The paper proposed a new model for feature selection and extraction. The key is to first group features then do feature selection or feature extraction. The formulation of the model is given on page 3. The problem studied in the paper is of great significance and the idea presented in the paper is also interesting. Below are my concerns on the paper: 1. Although the model proposed in the paper is new, the idea is not. Grouping features first then selecting features is a well-known approach in analytics industry. For instance, see PROC VARCLUS: http://support.sas.com/documentation/cdl/en/statug/63033/HTML/default/viewer.htm#statug_varclus_sect001.htm. People usually use this procedure to group and select features. 2. The authors need to provide time complexity analysis for the proposed algorithm. 3. The authors tested different algorithms on only two data sets and none of them are of very high dimensionality.

The paper proposed a new model for feature selection and extraction. The key is to first group features then do feature selection or feature extraction. The formulation of the model is given on page 3.

We first would like to thank the reviewers for thoughtful comments.

** Reviewer 3/Novelty: The idea of extraction then selection is not new. We also noted this in [8], and we will include a references to VARCLUS in final version. That said, our approach has important novel aspects:

1. Our combination of logic-based extraction and gap-based feature selection is aimed toward interpretability, not just dimensionality reduction. For example, the VARCLUS method uses harder-to-interpret linear combinations of cluster components as features.

2. Our model creates a single objective function for the whole procedure - rather than using one metric for dimensionality reduction and then something completely different for variable selection.

** Reviewer 6/Human Subject Experiments. We agree that evaluating interpretability is hard, and human subject experiments provide a way for evaluation. We are currently getting feedback from the domain experts who provided the disease data and will include that in the final version.

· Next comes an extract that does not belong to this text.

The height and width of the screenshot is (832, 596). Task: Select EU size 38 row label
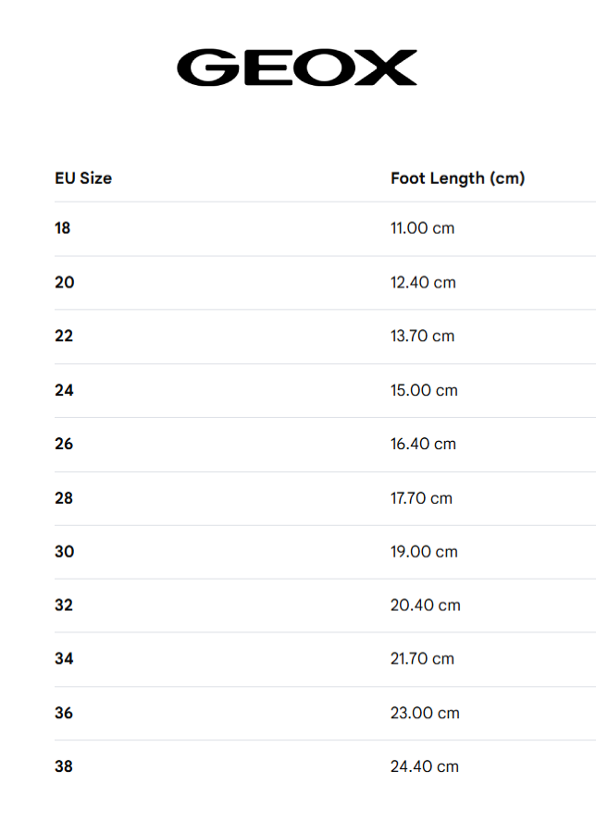[x=64, y=766]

** Reviewer 4/Quantitative Results. Table 1 in the paper provides quantitative baseline comparisons with a number of feature selection methods mentions in [17]. This includes Kmeans, HFS(G) (Guan et al. 2011), Law (Law et al. 2002), DPM (simple Dirichlet process mixture of Gaussians), HFS(L) and Cc (Cho et al. 2004). Our method performs at the/among the top for the set of baselines.

** Reviewer 1/Binary Data. Discrete data can be easily binarized, and continuous data, once passed through logical expressions in the extraction stage, would also become binary. Thus, we believe this is not a severe restriction.

** Reviewers 1, 3/Dimensionality. The inference scales in the number of extracted dimensions, which is domain-dependent and data-driven and might be smaller than the total number of dimensions as groups are created. Our gap-based approach adds very little overhead per dimension over standard clustering approaches -- in particular unimportant dimensions are just like standard clustering models-- and so that part also scales. We also note that interpreting even modestly high-dimensional data--such as data sets with 100s of dimensions--is nontrivial.

** Reviewer 3/Time Complexity. We will provide time complexity in the final version.

** Reviewer 1/Figure 2. Moving figure 2 to section 2 is a great idea - we will do this for the camera ready version.